Yeah, when I was 16 my dad wanted to take a stand-up comedy class, so we did. We were a pretty religious family, and we did it through a church group. Then I started opening sets for the teacher. I actually did that until I turned 18, just doing churches and fundraisers and schools. It's not really a very rock and roll beginning, I guess.

Was your dad happy that you became a comic and he didn't?

He didn't really want to be a comic, he just thought it would be a fun thing to do together. It's not like he had some big dream that I stole; we just had time to talk in the car every week for eight weeks. It was much more about us hanging out. And then this is what I ended up doing, which is crazy to think about now.

Like with "Christian Rock," is there a stigma of being labelled a "Church Comic?"
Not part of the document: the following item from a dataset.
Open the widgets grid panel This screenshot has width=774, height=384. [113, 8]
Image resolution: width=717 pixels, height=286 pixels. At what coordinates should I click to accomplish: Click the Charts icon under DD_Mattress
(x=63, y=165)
Oh yeah, but I never wanted to actually be a "church comic." I never really had church jokes, I was just really clean for the first few years. Then at a certain point, I decided I didn't want to just do churches anymore. If you want to do churches, you really have to commit to that and be that - all the time. There's no way to go, 'Ok, I'll do this set at churches and I'll do this set at clubs.' No. You have to be doing church sets everywhere. For me, there were just other things to talk about. I felt like there were other things I couldn't get into. Not that it was 'dirty,' but it's like you can't do darker or harsher things. I felt like it was a little limiting and it wasn't conducive to my style of comedy. Some people are totally clean and that's how they are anyway - and they fit in great. They're awesome and they fit into that circuit. There's just so much work in that field if you can do it.

You said "clean," but there's a big difference between regular clean and church-approved clean.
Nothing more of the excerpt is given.